By this stage The Rev was still hardly what you would call full. I guess a poorly promoted show put on the night before the Big Day Out was never going to attract a big crowd, but the group of punters present was even more scanty than I had anticipated. Someone obviously forgot to tell The D4 that there weren’t many people there as they stormed through a drunken high-octane set of rock and roll that could very well have been played in front of a crowd of tens of thousands.

From the outset, The D4 were here to fuck things up. Fresh from their set at the renowned Little Steven’s Underground Garage Festival, they let loose as soon as the first chord resounded though those big Marshall stacks. The underlying aim of the band for tonight’s show was clearly to prove that they aren’t to be lumped with the rest of the new rock revivalists, many of whom are incredibly banal.

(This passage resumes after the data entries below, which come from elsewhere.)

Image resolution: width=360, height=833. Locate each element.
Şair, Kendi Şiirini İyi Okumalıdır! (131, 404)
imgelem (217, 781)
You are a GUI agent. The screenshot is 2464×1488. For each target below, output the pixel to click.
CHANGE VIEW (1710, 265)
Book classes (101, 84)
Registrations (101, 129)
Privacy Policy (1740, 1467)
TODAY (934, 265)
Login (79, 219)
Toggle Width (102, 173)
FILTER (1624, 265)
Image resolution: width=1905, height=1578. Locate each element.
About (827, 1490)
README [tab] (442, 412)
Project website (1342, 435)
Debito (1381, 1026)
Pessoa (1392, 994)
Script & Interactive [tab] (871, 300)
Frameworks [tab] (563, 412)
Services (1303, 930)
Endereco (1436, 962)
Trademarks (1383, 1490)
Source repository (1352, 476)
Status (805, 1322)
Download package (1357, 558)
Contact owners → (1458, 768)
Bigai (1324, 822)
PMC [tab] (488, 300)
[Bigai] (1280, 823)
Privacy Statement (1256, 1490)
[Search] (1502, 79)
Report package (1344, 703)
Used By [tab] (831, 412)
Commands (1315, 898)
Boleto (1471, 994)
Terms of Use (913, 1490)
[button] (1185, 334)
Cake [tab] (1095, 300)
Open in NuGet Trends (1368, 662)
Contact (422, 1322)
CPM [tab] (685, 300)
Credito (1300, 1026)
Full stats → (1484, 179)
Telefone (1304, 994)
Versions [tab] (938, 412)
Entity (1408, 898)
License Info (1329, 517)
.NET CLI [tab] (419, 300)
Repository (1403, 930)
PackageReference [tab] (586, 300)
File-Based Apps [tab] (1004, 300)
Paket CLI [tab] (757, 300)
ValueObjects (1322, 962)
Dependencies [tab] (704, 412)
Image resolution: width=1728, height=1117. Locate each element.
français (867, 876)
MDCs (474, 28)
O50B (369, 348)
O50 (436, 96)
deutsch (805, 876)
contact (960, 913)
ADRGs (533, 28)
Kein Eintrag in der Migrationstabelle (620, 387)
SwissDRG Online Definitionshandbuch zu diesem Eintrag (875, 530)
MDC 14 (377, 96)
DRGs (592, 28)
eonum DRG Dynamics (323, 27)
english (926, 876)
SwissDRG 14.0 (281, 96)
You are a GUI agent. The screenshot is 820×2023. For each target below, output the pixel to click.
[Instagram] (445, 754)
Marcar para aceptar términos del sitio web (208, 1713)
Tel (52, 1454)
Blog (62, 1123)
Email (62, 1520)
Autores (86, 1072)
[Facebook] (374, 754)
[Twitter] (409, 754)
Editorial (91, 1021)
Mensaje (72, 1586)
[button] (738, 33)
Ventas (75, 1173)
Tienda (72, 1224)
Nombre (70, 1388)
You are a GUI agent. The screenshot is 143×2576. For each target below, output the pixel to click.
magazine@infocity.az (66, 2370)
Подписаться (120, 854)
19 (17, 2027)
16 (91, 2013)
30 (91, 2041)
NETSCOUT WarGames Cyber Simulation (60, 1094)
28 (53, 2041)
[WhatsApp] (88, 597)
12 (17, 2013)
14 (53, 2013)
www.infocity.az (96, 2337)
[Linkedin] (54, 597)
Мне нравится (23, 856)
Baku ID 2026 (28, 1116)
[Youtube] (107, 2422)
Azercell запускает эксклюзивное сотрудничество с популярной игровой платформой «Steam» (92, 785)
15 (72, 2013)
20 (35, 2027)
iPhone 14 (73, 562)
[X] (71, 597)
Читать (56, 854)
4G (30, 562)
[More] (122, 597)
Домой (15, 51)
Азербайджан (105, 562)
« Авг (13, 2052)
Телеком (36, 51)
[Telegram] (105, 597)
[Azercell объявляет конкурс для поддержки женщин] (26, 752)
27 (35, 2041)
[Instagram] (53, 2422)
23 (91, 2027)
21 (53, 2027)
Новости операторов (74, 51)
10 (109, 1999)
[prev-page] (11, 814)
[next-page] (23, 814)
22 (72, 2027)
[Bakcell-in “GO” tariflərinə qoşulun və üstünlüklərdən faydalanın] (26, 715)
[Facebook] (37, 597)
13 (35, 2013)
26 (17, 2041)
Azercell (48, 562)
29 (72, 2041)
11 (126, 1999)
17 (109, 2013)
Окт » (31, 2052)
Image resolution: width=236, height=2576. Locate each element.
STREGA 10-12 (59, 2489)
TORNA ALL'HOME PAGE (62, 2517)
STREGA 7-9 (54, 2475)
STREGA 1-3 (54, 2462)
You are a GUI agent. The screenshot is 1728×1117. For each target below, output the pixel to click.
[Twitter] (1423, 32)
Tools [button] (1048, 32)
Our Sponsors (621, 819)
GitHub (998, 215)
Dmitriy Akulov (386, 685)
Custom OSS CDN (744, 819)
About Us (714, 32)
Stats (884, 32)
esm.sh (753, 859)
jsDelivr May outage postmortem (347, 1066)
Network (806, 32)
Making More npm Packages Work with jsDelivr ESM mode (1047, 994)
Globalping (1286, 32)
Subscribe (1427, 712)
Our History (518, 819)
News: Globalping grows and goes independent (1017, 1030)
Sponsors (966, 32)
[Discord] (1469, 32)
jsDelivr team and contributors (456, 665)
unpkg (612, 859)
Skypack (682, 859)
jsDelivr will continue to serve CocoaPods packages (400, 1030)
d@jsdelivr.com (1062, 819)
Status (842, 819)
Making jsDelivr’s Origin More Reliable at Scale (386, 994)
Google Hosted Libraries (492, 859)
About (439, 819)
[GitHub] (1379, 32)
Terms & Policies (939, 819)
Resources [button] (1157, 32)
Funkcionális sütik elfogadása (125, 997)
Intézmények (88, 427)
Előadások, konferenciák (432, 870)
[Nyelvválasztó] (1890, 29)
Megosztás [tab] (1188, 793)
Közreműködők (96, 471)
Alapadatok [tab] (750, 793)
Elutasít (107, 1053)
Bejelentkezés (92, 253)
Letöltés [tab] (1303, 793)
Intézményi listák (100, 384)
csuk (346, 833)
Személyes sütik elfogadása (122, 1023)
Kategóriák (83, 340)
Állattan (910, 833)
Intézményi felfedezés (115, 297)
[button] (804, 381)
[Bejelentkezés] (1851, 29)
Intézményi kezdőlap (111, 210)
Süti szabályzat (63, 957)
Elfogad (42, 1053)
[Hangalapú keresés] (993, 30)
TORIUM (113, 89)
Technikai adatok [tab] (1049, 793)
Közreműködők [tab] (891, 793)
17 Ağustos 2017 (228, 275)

Firing through a set of songs from their debut album 6Twenty, their new album, set for a March release and even throwing in a Hoodoo Gurus cover for good measure. They fell into the drum kit, played solos on top of the pool table, spent a good amount of time in the crowd and swigged from bottles of red wine. They sounded awesome and looked even better, providing a dynamic live show that I certainly was not expecting to see. I just hope Dion got that cut attended to.